The U.S. Copyright Office has taken a firm position on this point. Unfortunately, this stance, while perhaps doctrinally consistent, is misaligned with economic reality. Our copyright-reliant industries – arguably some of the crown jewels of the U.S. economy — cannot tolerate prolonged uncertainty about copyright ownership, protection, registration and enforceability. If copyright law and practice fail to adapt, there could be economic consequences for U.S. competitiveness. And, even at the individual level, there is a growing sense that the law should not deprive authors of the fruits of their genuine authorship, even when intertwined with Gen AI.
Consideration should be given to the ways in which copyright could evolve to provide greater certainty to our creative industries, while remaining aligned with the foundational purposes of copyright law. This article — in an all-too-cursory-but-constrained-to-blog-post manner — examines three possible paths forward, namely: (1) amending the Copyright Act to construe Gen AI outputs as works-made-for-hire, (2) amending the Copyright Act to allow Gen AI outputs to be viewed as joint works with human users, and (3) allowing the law to continue to evolve organically through the courts and agency guidance. Each approach carries implications for creators, businesses, and the integrity of copyright law.

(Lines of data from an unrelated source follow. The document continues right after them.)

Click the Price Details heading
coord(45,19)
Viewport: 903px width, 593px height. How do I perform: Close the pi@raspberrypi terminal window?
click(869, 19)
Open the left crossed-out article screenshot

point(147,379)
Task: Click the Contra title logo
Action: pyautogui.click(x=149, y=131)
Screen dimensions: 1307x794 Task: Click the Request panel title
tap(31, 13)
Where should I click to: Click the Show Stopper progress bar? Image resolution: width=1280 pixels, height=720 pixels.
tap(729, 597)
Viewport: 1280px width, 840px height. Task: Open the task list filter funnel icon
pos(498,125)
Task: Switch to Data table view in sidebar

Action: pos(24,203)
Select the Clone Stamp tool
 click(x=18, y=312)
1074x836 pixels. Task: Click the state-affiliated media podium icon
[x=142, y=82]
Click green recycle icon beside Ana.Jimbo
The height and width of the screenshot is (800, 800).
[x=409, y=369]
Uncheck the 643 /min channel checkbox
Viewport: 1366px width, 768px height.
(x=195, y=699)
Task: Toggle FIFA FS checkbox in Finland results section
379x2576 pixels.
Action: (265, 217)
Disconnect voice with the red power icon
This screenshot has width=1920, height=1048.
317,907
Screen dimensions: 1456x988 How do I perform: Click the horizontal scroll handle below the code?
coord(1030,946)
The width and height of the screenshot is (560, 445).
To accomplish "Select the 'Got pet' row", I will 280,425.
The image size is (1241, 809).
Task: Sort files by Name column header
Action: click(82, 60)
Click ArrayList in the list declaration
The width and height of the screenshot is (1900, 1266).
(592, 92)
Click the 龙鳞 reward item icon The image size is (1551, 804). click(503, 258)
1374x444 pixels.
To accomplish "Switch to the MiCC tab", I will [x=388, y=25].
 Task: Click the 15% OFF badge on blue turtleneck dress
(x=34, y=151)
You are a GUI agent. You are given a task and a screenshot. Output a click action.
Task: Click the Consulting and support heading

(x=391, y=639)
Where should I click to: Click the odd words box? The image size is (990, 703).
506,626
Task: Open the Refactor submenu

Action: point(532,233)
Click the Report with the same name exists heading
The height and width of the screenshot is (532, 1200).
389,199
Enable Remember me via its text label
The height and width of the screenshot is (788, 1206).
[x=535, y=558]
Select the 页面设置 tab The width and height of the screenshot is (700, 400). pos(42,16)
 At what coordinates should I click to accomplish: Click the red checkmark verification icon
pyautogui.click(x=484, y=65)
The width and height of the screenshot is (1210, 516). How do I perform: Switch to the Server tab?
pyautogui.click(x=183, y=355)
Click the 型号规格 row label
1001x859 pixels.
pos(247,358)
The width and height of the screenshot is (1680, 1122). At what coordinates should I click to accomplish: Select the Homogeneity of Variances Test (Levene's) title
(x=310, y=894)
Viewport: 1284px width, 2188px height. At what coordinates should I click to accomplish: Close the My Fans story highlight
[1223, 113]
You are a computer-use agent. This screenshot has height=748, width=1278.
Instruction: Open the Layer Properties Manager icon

The Human Authorship Requirement: A Doctrinal Anchor
Copyright law in the United States rests on the premise that the copyright monopoly incentivizes human creativity. Section 102 of the Copyright Act protects "original works of authorship," and courts have consistently interpreted "authorship" as requiring a human creator. This principle was reaffirmed in Thaler v. Perlmutter, where the DC Circuit held recently that a Gen AI system cannot be an author under current law, and that Stephen Thaler, the system creator and user in the case, was also not the author of the work.
The Copyright Office's guidance echoes this view: works "produced by a machine or mere mechanical process that operates randomly or automatically without any creative input or intervention from a human author" are not registrable. The rationale is understandable — copyright exists to reward human creativity.
Yet, the boundary between tool and creator is blurring. When a human conceptualizes the work and provides prompts, but the Gen AI determines composition and detail, is this human authorship? If a designer uses Gen AI to generate hundreds of variations and selects one for refinement, does that selection, together with the refinement, constitute sufficient creative input or control? At what point does a combination of preliminary concepts, prompts, selection and refinement cross over from non-authorship to authentic, protectable human authorship? These questions expose the inadequacy of a rigid test in an era of collaborative creativity.
Specific Areas of Concern
The creative community appears to be coalescing around at least three key areas of concern with the present state of play:
- Exclusion of Authentic Authorship. There is a sense that the Copyright Office's decisions to date are yielding inequitable denials of copyright to works that in fact do constitute authentic human authorship. As now well-known, Jason Allen undertook 624 prompts and significant editing and refinement before finalizing his award-winning Théâtre D'opéra Spatial; Kris Kashtanova developed 18 pages of images displaying consistent tonal and thematic elements, including significant editing and refinement by Kashtanova, in creating their Zarya of the Dawn comic; and Stephen Thaler programmed and trained his own Gen AI tool, and then directed its output of A Recent Entrance to Paradise. Are these artists really undeserving of copyright protection for these works? Do the works not embody sufficient origination, conceptualization, organization, selection, control, creativity, execution, refinement, superintendence and stewardship to constitute human authorship? Does denial of copyright protection for these works serve the objective of promoting artistic progress? For many, the answer to these questions is no.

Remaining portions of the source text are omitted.